A simplified representation of the LFU
switchover is shown in Figure 3-16, and is
described in the following steps:
- In typical systems, a host –
typically a PC or another MCU, will initiate LFU (depicted as LFU Request) on
the application MCU (in this case, the C2000 MCU) that is executing the
real-time control application. This initiates the Flash Program sequence in the
application MCU. This runs as a background process even as the application MCU
continues executing firmware (depicted as Firmware - 1).
- Since the compiler may move
existing PIE vectors and function pointers to new locations between firmware
versions, or PIE vectors or function pointers could get added or removed between
firmware versions, user application code needs to manage these properly and
efficiently during LFU. In the absence of Flash remapping (where different Flash
memory banks can be mapped to the same address), PIE vector table remapping,
that is “swapping” and RAM memory block swapping are features supported on the
device. Without swapping, user application code would need to individually
update each PIE vector and each function pointer, adding valuable cycles to the
LFU switchover time. With swapping, prior to LFU switchover, user application
code can populate a different PIE vector table (depicted as PIE Swap Memory
Update) and a different LS RAM region (depicted as LSx Swap Memory Update).

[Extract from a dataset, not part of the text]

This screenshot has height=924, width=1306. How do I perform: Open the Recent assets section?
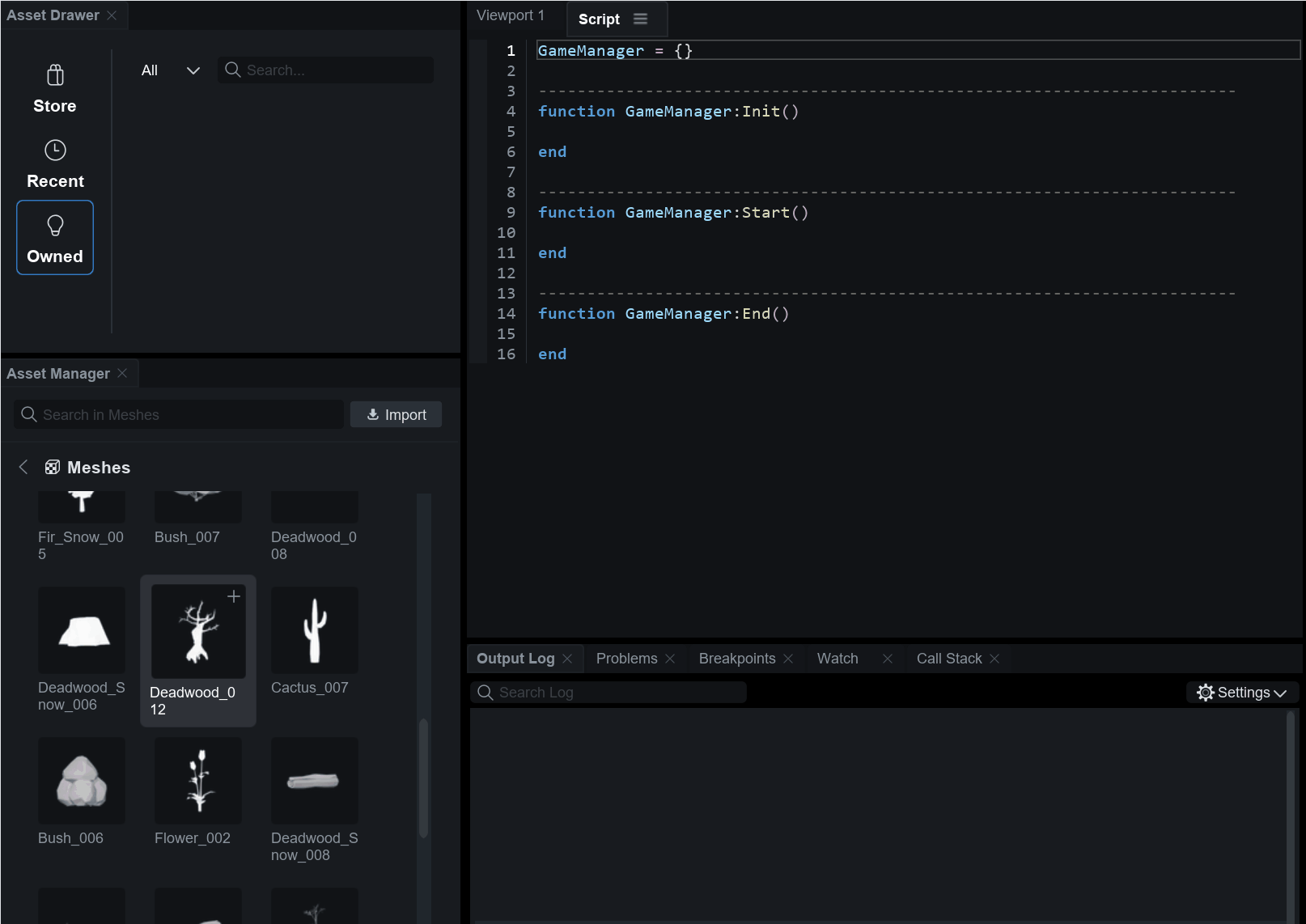(x=55, y=164)
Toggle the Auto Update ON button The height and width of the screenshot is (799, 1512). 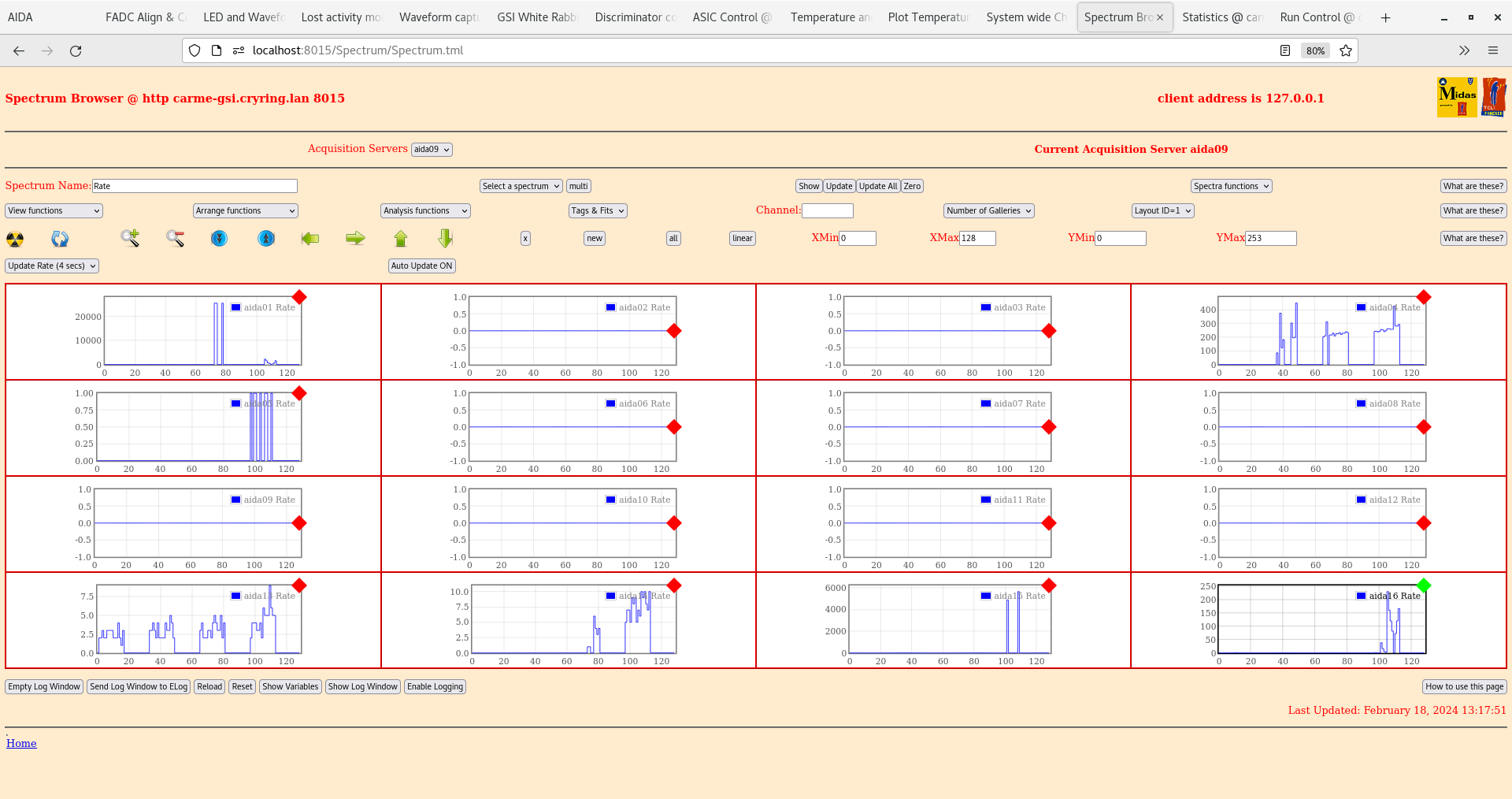click(x=421, y=266)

- When complete, at a suitable time (depicted as LFU Switchover – waiting for
appropriate time), user application code initiates the transition to new
firmware. Once the compiler LFU initialization routine completes and transfers
execution to the new application (depicted as Firmware – 2), user application
code needs to perform necessary initialization before the new application can
begin running. Since PIE vectors and function pointers have already been
populated in the “swap” locations, all that is required is a PIE vector table
swap and LSx RAM Memory Swap (depicted as PIE Vector Swap, LSx Memory Swap).